Barış, artık mazide kaldı
Rejim güçleri, Suriye`nin başkenti Şam`da muhaliflerin kontrolündeki Doğu Guta`daki bir pazar yerini hedef aldı.
Yahudi yerleşkeleri inşaatının durdurulması “Olmaz”…
İki devletli çözüm “Olmaz”…
Bunlar Amerika Birleşik Devletleri Başkanı Donald Trump`ın Yahudi kökenli damadı ve Ortadoğu Özel Temsilcisi Jared Kushner`in bölgeye yaptığı ziyaretin sonuçları…
Peki, ismi “barış görüşmeleri (!) ” olan şeyden geriye ne kaldı?
Kushner Abbas`a şu anda İsrail hükümetinden yerleşim birimleri inşa işini durdurmasını talep edemeyeceklerini iletti. Çünkü bu Netanyahu hükümetinin yıkılmasına neden olabilir…
İşte bu şekilde Arapların her türlü tavizi vererek önemsedikleri “barış ameliyesi” Netanyahu hükümetinin geleceğine bağlanmış oldu.
Amerika Başkanı Trump`ın başdanışmanı ve Ortadoğu Özel Temsilcisi Kushner işgal altındaki Filistin topraklarında iki devletli çözümden bahsetmekten de özellikle kaçındı.
Konuşmasında, sadece İsraillilerle Filistinliler arasında kalıcı ve gerçek bir barışın sağlanması için çalışacağını söylemekle yetindi.
Daha önceki Amerika idaresi tarafından kabul edilen, Arap ülkelerinin de rüyası haline gelen, Filistin davasına ilgili olduğunu iddia eden Arap Birliği ile Arap ülkelerinin nağmesi haline gelen iki devletli çözüm artık mazide kaldı.
Burada “Amerika Başkanı Trump`ın başdanışmanı ve Ortadoğu Özel Temsilcisi Siyonist Kushner`in çağırdığı gerçek barışın nitelikleri nelerdir?” sorusu akla geliyor.

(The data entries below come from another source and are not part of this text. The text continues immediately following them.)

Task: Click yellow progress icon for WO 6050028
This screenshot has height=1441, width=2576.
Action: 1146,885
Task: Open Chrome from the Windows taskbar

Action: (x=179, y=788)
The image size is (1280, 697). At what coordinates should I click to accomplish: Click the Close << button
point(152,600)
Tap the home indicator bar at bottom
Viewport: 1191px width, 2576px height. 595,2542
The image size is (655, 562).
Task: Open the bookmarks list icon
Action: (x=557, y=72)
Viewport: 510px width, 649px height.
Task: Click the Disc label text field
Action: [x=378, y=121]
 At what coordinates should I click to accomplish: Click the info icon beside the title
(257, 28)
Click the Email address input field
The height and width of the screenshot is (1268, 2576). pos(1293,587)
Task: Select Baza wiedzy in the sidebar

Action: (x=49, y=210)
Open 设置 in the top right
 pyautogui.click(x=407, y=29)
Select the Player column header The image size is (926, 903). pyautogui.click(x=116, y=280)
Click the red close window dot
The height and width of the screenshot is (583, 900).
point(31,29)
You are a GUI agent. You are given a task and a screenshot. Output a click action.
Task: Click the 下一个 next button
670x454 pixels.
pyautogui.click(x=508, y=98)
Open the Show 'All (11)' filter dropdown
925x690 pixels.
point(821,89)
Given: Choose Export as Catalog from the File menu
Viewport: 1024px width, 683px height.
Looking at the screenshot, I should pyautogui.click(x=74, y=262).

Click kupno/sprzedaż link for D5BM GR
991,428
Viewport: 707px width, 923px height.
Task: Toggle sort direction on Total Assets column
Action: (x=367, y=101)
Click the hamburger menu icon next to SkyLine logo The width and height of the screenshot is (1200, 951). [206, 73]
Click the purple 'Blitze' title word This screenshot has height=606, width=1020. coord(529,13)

Bu sorunun cevabı belki de onlarca yılı alacak mekik görüşmelerle ortaya çıkacak. Dolayısıyla sözde barış görüşmeleriyle geçen on yılların ardından Arapların iki devletli çözüme kavuşacaklarına yönelik düşünce ve hayalleri o mekik görüşmelerin ardından yeniden başlayacaktır.
Sanılan barış ameliyesi umurumda olmadığı gibi, Filistin`de çağdaş dünyada benzeri olmayan, silahtan, irade ve otoriteden arındırılmış bir Filistin devletinin kurulmasına karşılık Siyonist işgal rejimine Filistin topraklarının %78`ini gasp etme hakkı verecek iki devletli çözüm de umurumda değil.
Aynı şekilde barış görüşmelerinin tökezlenip çıkmaza girmesi de umurumda değil…
Ama beni ilgilendiren ve hafızamı kurcalayan husus şudur: Sözde barış görüşmeleri ne zaman çıkmaza girse veya tökezlese, Arap ülkeleriyle Siyonist işgal rejimi arasındaki ilişki daha da güçlenmektedir.
Yaşadığımız kötü dönem nedeniyle talebimiz sadece şu olmuştur: Bazı Arap ülkeleriyle işgal rejimi arasındaki ilişki (en azından) sözde barış görüşmelerine göre şekil alsın istiyoruz. Yani, barış görüşmelerinde ilerleme olursa ilişkilerin ilerlemesi, gerileme olunca da ilişkilerde gerilemenin yaşanmasını talep etmekteyiz.